Linz (OTS) - Rechtzeitig vor Weihnachten laden Industriellenchef Veit Sorger und Wirtschaftsforscher Bernhard Felderer wieder einmal zur Märchenstunde: Da verbreiten sie über die Medien ihre Steuermär von den armen Vermögenden, die im "Höchststeuerland" Österreich unter der enormen Steuerlawine zu ersticken drohen und warnen mit erhobenem Zeigefinger vor Reichensteuer und Steuerreform.

SPÖ-Landesgeschäftsführer Christian Horner stellt dazu fest: "Allen industriellen Weihnachtsmärchen zum Trotz: "Licht ins Dunkel" braucht für die Millionäre im Land noch nicht zu sammeln. Die Hauptsteuerlast haben nach wie vor Lohnsteuerpflichtige und Kleinverdiener zu tragen!".

Der Präsident der Industriellenvereinigung, Veit Sorger, lehnt eine Reichensteuer mit dem Argument ab, die 20 Prozent der Vermögenden und Leistungsträger würden 60 Prozent aller Steuern zahlen. Ein Blick in die Statistik des Wirtschaftsforschungsinstituts zeigt: Die Belastung mit allen Steuern und Abgaben der Haushalte mit niedrigen Einkommen ist fast genauso hoch wie bei den Reichen. Kleinverdiener zahlen zwar weniger oder gar keine Lohnsteuer, aber dafür einen großen Anteil ihres Einkommens an Konsumsteuern. Arbeitnehmer mit niedrigen Einkommen müssen ihr ganzes Einkommen für Konsum ausgeben. Großverdiener können dagegen sparen, ohne dass sie ihren Konsum einschränken müssen.
Was die Verteilungsgerechtigkeit angeht: Nach dem erst diese Woche veröffentlichten Sozialbericht besitzen die obersten 10 Prozent 54 Prozent vom gesamten Geldvermögen und mehr als 60 Prozent des Immobilienvermögens. Andererseits ist eine Million Österreicherinnen und Österreicher akut armutsgefährdet. Dazu kommt, dass Österreich mit 1,4 Prozent Anteil der Vermögenssteuern an allen Steuereinnahmen zu den internationalen Schlusslichtern zählt. Im EU-15-Schnitt sind das 5,4 Prozent.

Wirtschaftsforscher Felderer wieder meint, eine Steuerreform sei 2013 viel zu früh.

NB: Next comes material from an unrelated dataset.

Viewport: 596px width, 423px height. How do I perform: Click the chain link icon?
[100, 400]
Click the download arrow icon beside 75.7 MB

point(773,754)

Für SPÖ-Manager Horner steht fest: "Eine Steuerreform 2013 muss sich ausgehen, weil es raschest eine spürbare Verschiebung der Steuerlast von den ArbeitnehmerInnen hin zu den Millionären und Spekulanten geben muss! Eine Stärkung niedriger Einkommen durch gerechte Steuern kurbelt den Konsum an und ist die Hauptstütze der Konjunktur".

Gerade die Industrie sei Hauptprofiteur der staatlichen Unterstützungsmaßnahmen gegen die Krise gewesen und habe das Steuergeld gern genommen. "Was die Industriellenvereinigung jetzt vertritt, ist kurzsichtige Interessenspolitik, die aber für das Gesamtwohl des Arbeitsmarkts und der Wirtschaft abträglich ist. Für die SPÖ steht fest, dass das Wohl der Allgemeinheit bei weitem über die Einzelinteressen der Industrie zu stellen ist", so Horner.